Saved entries
····················

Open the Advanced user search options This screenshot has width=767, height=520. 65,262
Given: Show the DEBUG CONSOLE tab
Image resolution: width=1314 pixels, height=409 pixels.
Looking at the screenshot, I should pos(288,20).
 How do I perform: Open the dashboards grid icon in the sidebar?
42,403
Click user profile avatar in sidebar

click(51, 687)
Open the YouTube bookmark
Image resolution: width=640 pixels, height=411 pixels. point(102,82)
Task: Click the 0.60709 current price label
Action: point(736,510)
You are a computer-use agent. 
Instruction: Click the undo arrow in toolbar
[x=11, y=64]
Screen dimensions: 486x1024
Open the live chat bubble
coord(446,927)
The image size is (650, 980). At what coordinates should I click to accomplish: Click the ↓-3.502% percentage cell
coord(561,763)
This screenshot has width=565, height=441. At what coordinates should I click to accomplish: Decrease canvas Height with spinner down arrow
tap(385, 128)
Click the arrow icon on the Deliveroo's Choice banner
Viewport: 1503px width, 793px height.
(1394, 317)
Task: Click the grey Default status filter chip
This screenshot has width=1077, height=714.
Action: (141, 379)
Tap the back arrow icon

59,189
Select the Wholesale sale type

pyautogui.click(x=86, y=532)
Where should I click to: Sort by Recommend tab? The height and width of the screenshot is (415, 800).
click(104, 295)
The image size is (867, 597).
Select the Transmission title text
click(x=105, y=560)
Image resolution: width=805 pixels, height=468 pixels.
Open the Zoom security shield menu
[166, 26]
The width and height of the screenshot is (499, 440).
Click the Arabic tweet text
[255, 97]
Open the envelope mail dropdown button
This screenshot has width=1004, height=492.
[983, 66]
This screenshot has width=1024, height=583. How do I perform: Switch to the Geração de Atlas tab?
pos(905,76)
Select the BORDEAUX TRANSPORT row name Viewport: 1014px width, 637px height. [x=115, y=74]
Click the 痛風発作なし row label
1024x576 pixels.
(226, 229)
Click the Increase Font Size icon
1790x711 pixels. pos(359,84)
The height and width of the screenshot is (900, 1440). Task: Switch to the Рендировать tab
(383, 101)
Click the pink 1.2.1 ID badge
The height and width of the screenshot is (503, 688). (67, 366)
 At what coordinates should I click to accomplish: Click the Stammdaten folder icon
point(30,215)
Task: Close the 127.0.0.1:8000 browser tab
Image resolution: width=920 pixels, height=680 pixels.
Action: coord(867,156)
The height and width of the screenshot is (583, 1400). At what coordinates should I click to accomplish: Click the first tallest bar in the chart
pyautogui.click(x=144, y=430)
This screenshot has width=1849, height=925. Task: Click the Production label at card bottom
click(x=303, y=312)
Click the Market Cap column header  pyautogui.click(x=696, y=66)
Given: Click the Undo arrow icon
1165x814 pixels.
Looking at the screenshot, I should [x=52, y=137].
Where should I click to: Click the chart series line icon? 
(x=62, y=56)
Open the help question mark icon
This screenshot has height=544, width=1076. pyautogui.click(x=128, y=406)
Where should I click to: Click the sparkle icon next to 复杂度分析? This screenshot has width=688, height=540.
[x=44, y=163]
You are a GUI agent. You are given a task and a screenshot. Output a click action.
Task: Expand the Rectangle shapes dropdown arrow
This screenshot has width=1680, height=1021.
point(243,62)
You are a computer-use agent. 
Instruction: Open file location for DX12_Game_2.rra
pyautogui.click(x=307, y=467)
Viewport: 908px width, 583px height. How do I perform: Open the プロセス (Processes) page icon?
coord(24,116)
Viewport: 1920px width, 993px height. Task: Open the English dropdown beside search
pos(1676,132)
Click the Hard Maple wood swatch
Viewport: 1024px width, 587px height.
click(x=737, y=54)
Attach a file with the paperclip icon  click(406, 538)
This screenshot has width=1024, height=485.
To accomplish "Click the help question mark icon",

····················

[Exercise description]
Copy each record from above without leaving any out.

[Expected answer]
Open the Advanced user search options This screenshot has width=767, height=520. 65,262
Given: Show the DEBUG CONSOLE tab
Image resolution: width=1314 pixels, height=409 pixels.
Looking at the screenshot, I should pos(288,20).
 How do I perform: Open the dashboards grid icon in the sidebar?
42,403
Click user profile avatar in sidebar

click(51, 687)
Open the YouTube bookmark
Image resolution: width=640 pixels, height=411 pixels. point(102,82)
Task: Click the 0.60709 current price label
Action: point(736,510)
You are a computer-use agent. 
Instruction: Click the undo arrow in toolbar
[x=11, y=64]
Screen dimensions: 486x1024
Open the live chat bubble
coord(446,927)
The image size is (650, 980). At what coordinates should I click to accomplish: Click the ↓-3.502% percentage cell
coord(561,763)
This screenshot has width=565, height=441. At what coordinates should I click to accomplish: Decrease canvas Height with spinner down arrow
tap(385, 128)
Click the arrow icon on the Deliveroo's Choice banner
Viewport: 1503px width, 793px height.
(1394, 317)
Task: Click the grey Default status filter chip
This screenshot has width=1077, height=714.
Action: (141, 379)
Tap the back arrow icon

59,189
Select the Wholesale sale type

pyautogui.click(x=86, y=532)
Where should I click to: Sort by Recommend tab? The height and width of the screenshot is (415, 800).
click(104, 295)
The image size is (867, 597).
Select the Transmission title text
click(x=105, y=560)
Image resolution: width=805 pixels, height=468 pixels.
Open the Zoom security shield menu
[166, 26]
The width and height of the screenshot is (499, 440).
Click the Arabic tweet text
[255, 97]
Open the envelope mail dropdown button
This screenshot has width=1004, height=492.
[983, 66]
This screenshot has width=1024, height=583. How do I perform: Switch to the Geração de Atlas tab?
pos(905,76)
Select the BORDEAUX TRANSPORT row name Viewport: 1014px width, 637px height. [x=115, y=74]
Click the 痛風発作なし row label
1024x576 pixels.
(226, 229)
Click the Increase Font Size icon
1790x711 pixels. pos(359,84)
The height and width of the screenshot is (900, 1440). Task: Switch to the Рендировать tab
(383, 101)
Click the pink 1.2.1 ID badge
The height and width of the screenshot is (503, 688). (67, 366)
 At what coordinates should I click to accomplish: Click the Stammdaten folder icon
point(30,215)
Task: Close the 127.0.0.1:8000 browser tab
Image resolution: width=920 pixels, height=680 pixels.
Action: coord(867,156)
The height and width of the screenshot is (583, 1400). At what coordinates should I click to accomplish: Click the first tallest bar in the chart
pyautogui.click(x=144, y=430)
This screenshot has width=1849, height=925. Task: Click the Production label at card bottom
click(x=303, y=312)
Click the Market Cap column header  pyautogui.click(x=696, y=66)
Given: Click the Undo arrow icon
1165x814 pixels.
Looking at the screenshot, I should [x=52, y=137].
Where should I click to: Click the chart series line icon? 
(x=62, y=56)
Open the help question mark icon
This screenshot has height=544, width=1076. pyautogui.click(x=128, y=406)
Where should I click to: Click the sparkle icon next to 复杂度分析? This screenshot has width=688, height=540.
[x=44, y=163]
You are a GUI agent. You are given a task and a screenshot. Output a click action.
Task: Expand the Rectangle shapes dropdown arrow
This screenshot has width=1680, height=1021.
point(243,62)
You are a computer-use agent. 
Instruction: Open file location for DX12_Game_2.rra
pyautogui.click(x=307, y=467)
Viewport: 908px width, 583px height. How do I perform: Open the プロセス (Processes) page icon?
coord(24,116)
Viewport: 1920px width, 993px height. Task: Open the English dropdown beside search
pos(1676,132)
Click the Hard Maple wood swatch
Viewport: 1024px width, 587px height.
click(x=737, y=54)
Attach a file with the paperclip icon  click(406, 538)
This screenshot has width=1024, height=485.
To accomplish "Click the help question mark icon",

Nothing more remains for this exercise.